Can you put everything from the start of the entries down to the line containing "Action: coord(90,166)" into a JSON list of strings, one string per line, with blank lines left out? Leave the pictures out of the list.

——————————

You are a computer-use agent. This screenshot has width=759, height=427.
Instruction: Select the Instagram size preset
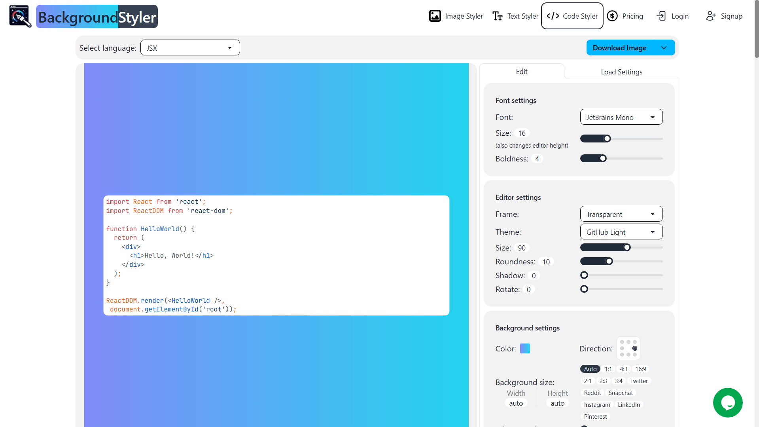(x=597, y=404)
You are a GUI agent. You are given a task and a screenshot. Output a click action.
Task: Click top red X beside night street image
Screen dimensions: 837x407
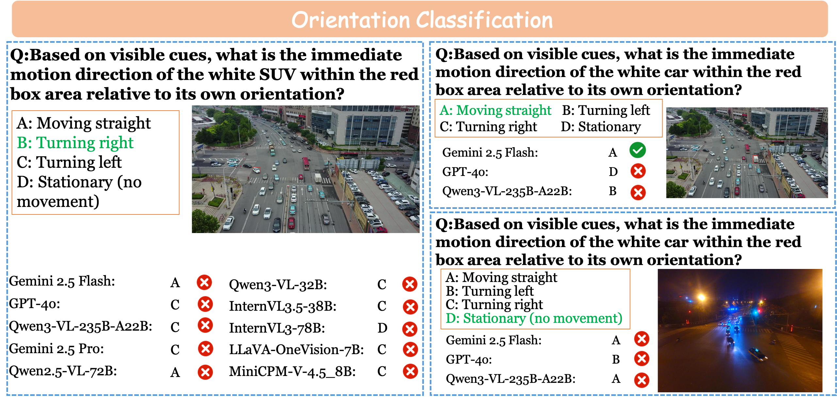coord(641,339)
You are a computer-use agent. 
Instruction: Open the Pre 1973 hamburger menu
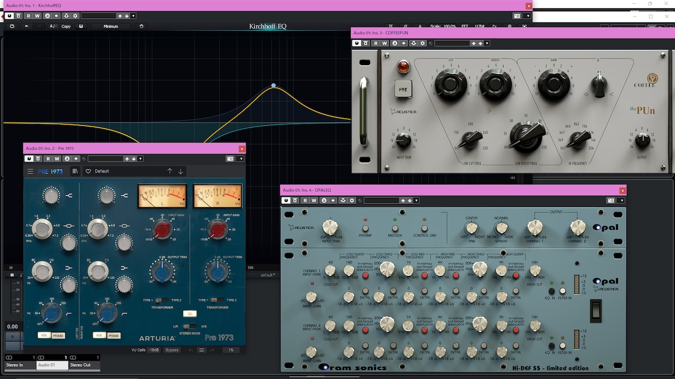point(30,171)
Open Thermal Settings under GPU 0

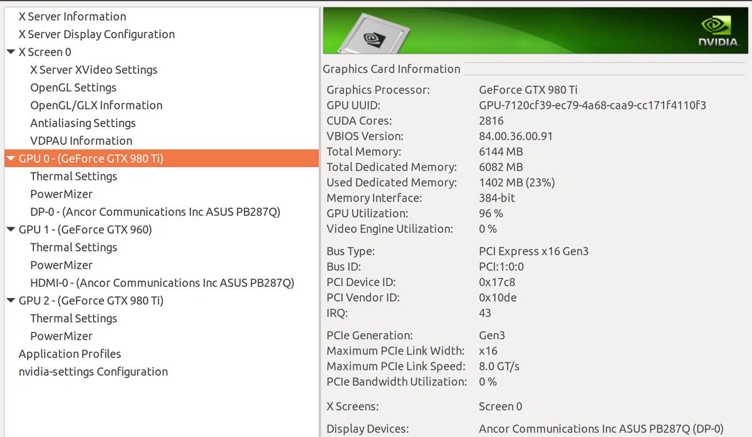point(73,177)
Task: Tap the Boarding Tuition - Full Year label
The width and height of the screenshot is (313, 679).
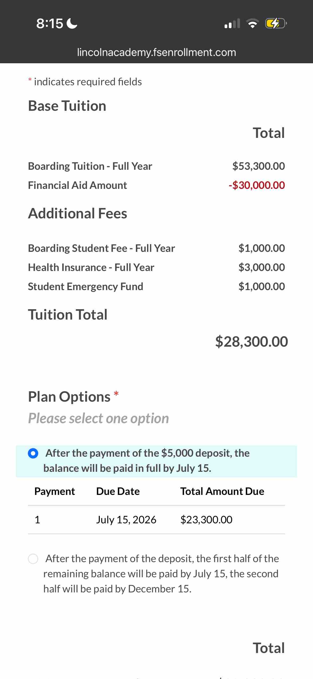Action: coord(90,166)
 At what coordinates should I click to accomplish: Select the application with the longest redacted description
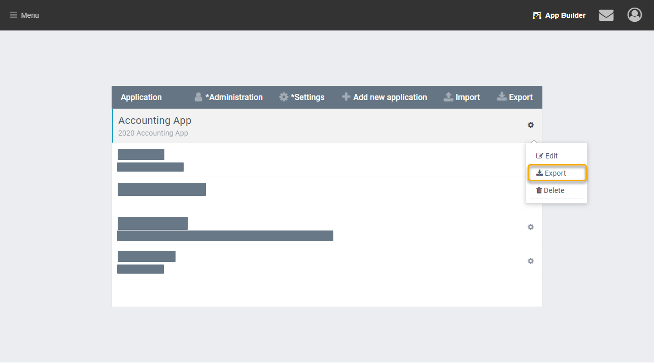coord(153,223)
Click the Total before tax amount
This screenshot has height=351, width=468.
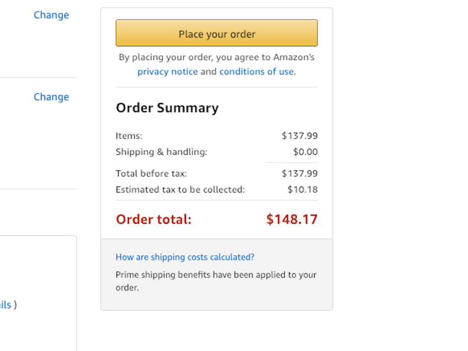299,173
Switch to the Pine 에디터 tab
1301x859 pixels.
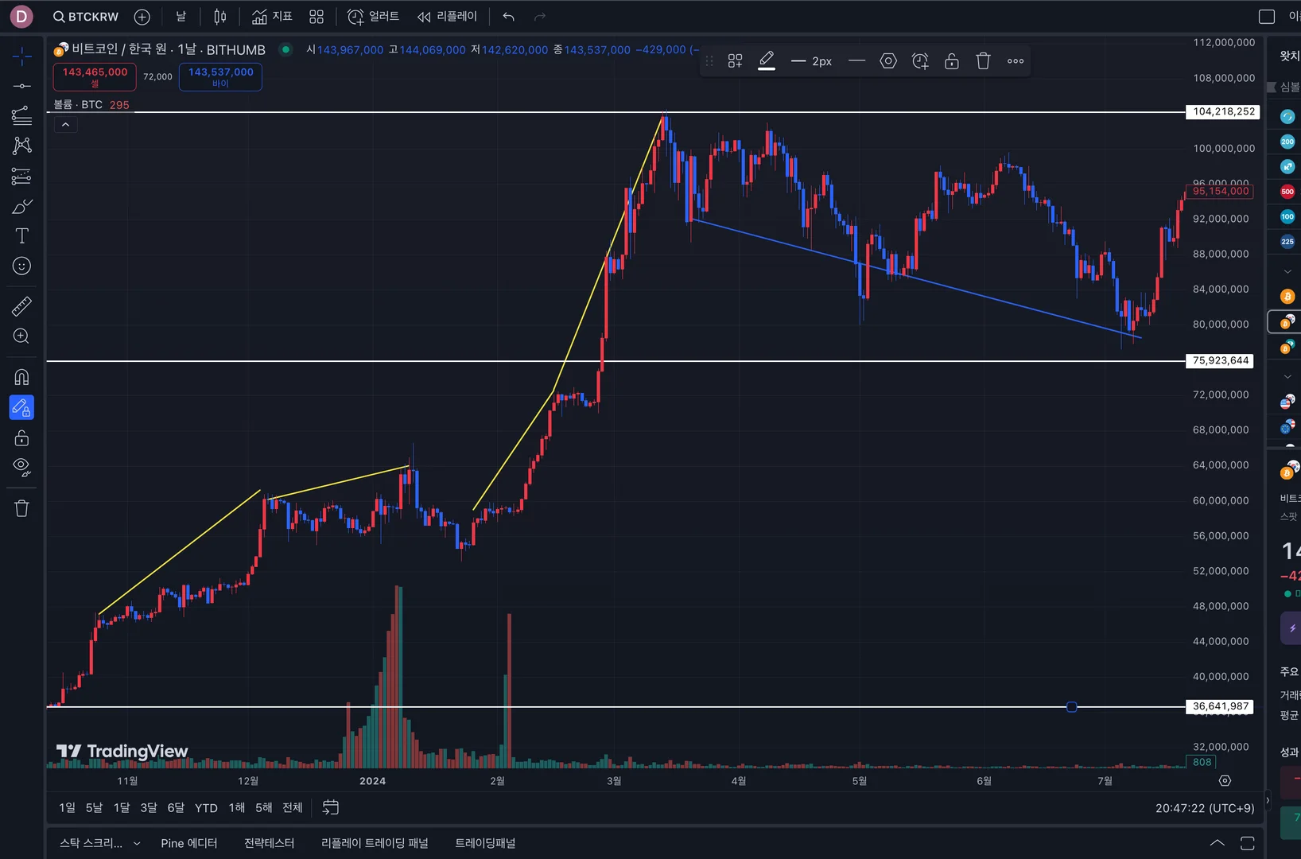[188, 843]
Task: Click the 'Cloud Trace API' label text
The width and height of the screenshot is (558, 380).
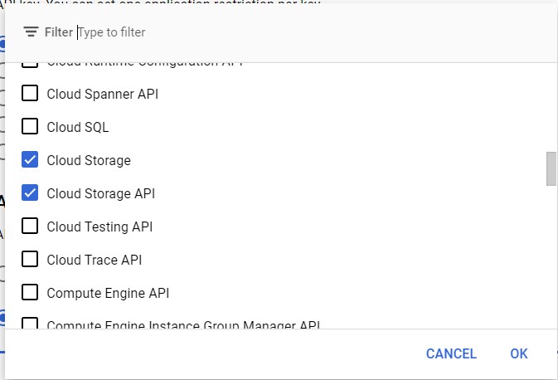Action: point(94,260)
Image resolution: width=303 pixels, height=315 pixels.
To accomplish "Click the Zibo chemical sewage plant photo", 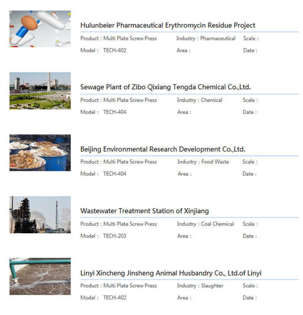I will [x=40, y=90].
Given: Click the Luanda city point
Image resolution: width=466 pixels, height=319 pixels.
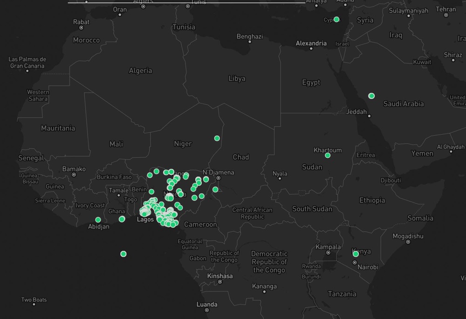Looking at the screenshot, I should pos(207,310).
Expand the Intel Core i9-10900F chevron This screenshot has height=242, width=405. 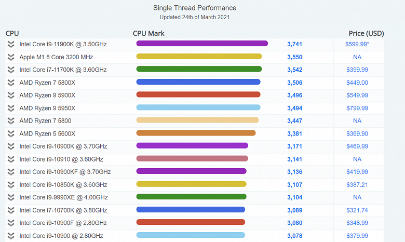[x=10, y=223]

——————————

RESULT:
[
  "You are a computer-use agent. This screenshot has width=759, height=427.",
  "Instruction: Select the Instagram size preset",
  "(x=597, y=404)",
  "You are a GUI agent. You are given a task and a screenshot. Output a click action.",
  "Task: Click top red X beside night street image",
  "Screen dimensions: 837x407",
  "coord(641,339)",
  "You are a computer-use agent. ",
  "Instruction: Open the Pre 1973 hamburger menu",
  "point(30,171)",
  "Open Thermal Settings under GPU 0",
  "point(73,177)",
  "Task: Tap the Boarding Tuition - Full Year label",
  "The width and height of the screenshot is (313, 679).",
  "Action: coord(90,166)"
]